I also think there are constitutional problems with ballot harvesting - bc it diminishes the constitutional principle of one man/ one vote. I think the process itself may violate the constitution, regardless of whether the SCOTUS or other courts have said it doesn’t. For the entirety of my life, up until about six months ago -
The surpreme court said abortions were a constitutional right. I’ve always believed that was logically and legally incorrect. Even if ballot harvesting is “legal” or a court said it is “constitutional” that doesn’t mean I think thats correct. I do think with the correct case, and a court that locates its balls statutes permitting this abhorrent practice could be declared unconstitutional
.
Posted on 12/26/22 at 1:45 pm to Wednesday
If ballot harvesting is the future of our elections the America First patriots are screwed….there’s more of them than us…or so it seems.
Posted on 12/26/22 at 2:12 pm to Wednesday
quote:
Even when it’s preformed within the confines of the law, the person making the decision / preference is the harvester, not the voter. We’re supposed to be governed by consent of the governed. If it’s the preference of the harvester - there’s no consent of the governed. Fundamentally, it’s just bad.
See, we just see this differently.

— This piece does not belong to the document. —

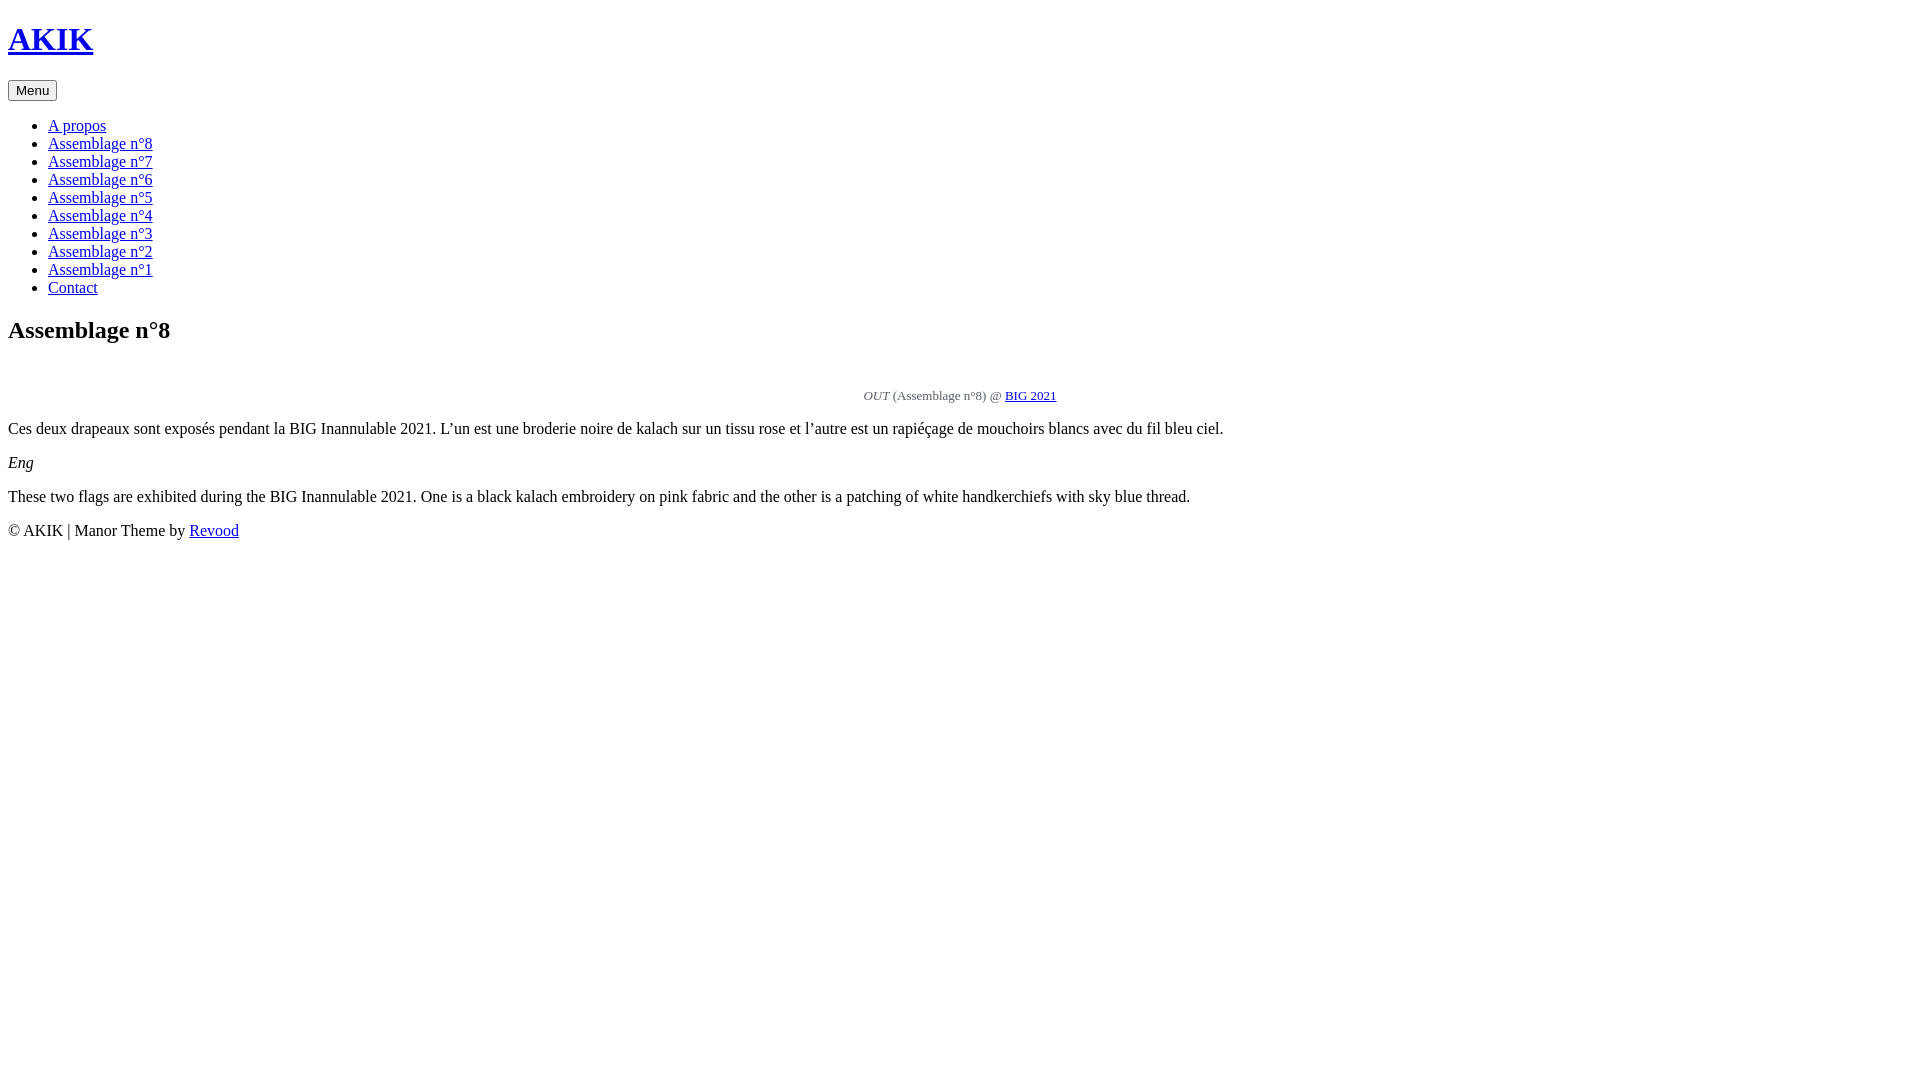  Describe the element at coordinates (72, 287) in the screenshot. I see `'Contact'` at that location.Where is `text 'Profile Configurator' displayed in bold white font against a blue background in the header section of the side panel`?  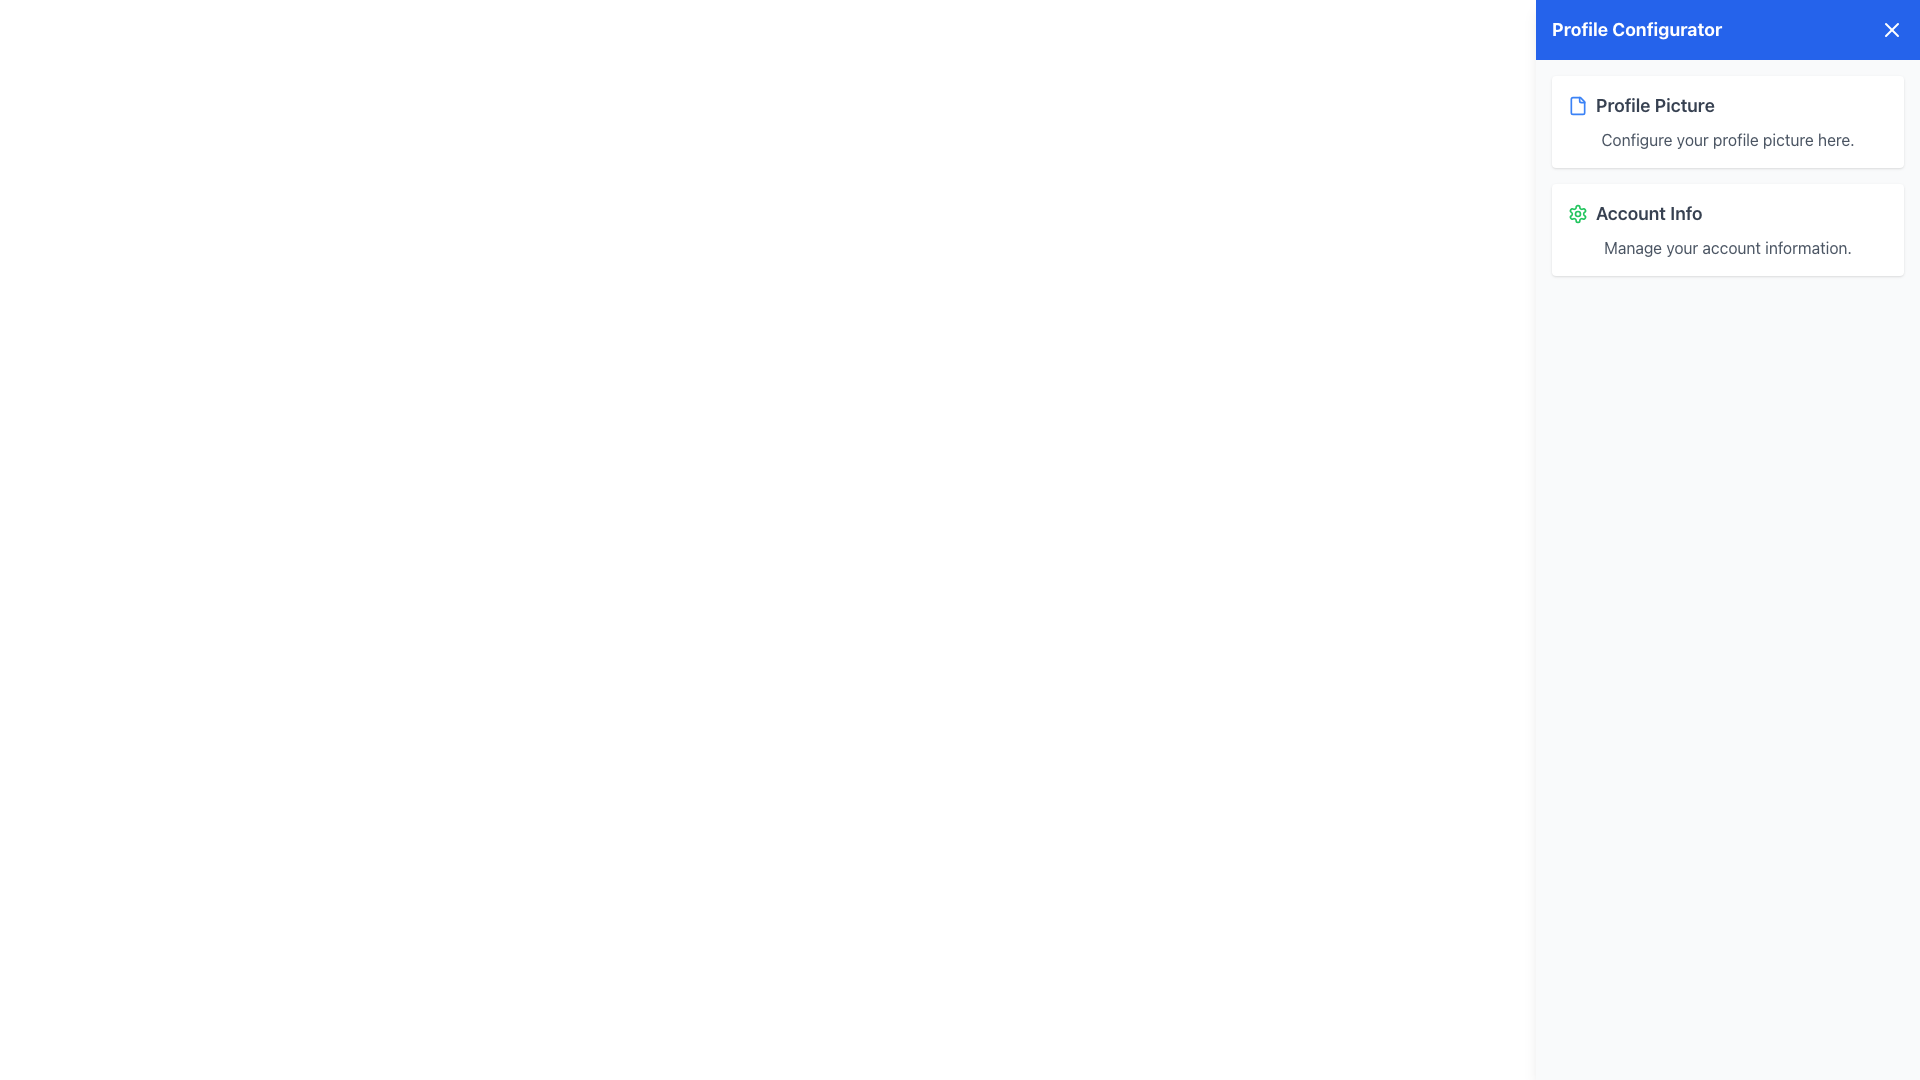
text 'Profile Configurator' displayed in bold white font against a blue background in the header section of the side panel is located at coordinates (1637, 30).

I don’t agree it’s the preference of the harvester. The voter makes the decision. If there is intimidation of any sort, there are laws to address this. If there is selling of votes going on, there are laws for that as well.
This is targeting voters who are going to be sympathetic to your cause. That’s all this is in my mind. It’s like doing get out the vote drives. Candidates target people who are likely to vote for them. They don’t target everyone.
Posted on 12/26/22 at 2:16 pm to Bass Tiger
quote:
If ballot harvesting is the future of our elections the America First patriots are screwed….there’s more of them than us…or so it seems.
Doesn’t that mean there is a problem with your message then? If your best bet is to have fewer people voting, that’s a bad strategy to have.
Posted on 12/26/22 at 2:18 pm to Wednesday
quote:
I also think there are constitutional problems with ballot harvesting - bc it diminishes the constitutional principle of one man/ one vote.
I didn’t touch on this one previously, but I completely disagree here. It is still one person/one vote. The voter makes the final decision. That’s all there is to it in my mind.
Posted on 12/26/22 at 2:23 pm to Bass Tiger
quote:
If ballot harvesting is the future of our elections the America First patriots are screwed
Prefill ballots like Democrats do.
They are doing it, why not the right?
Just play their game.
Posted on 12/26/22 at 2:23 pm to LSU2ALA
quote:
The voter makes the final decision
Yes. A homeless person and an Alzheimer’s patient who had their ballot filled out by Stacy Abrams definitely made the decision.
Posted on 12/26/22 at 2:24 pm to Wednesday
quote:Not buying it.
I also think there are constitutional problems with ballot harvesting - bc it diminishes the constitutional principle of one man/ one vote.
To reach that conclusion, you must assume that the voter is not exercising/casting his vote, but rather that the "harvester" is somehow controlling those ballots and thus getting to "cast" as many votes as he is able to "harvest."
That is just not an assumption that will raise Constitutional implications, IMO.
POLICY-wise? It raises DAMNED GOOD questions, and it is those questions that lead me to the opinion that allowing voting in this matter is BAD, BAD, BAD public policy.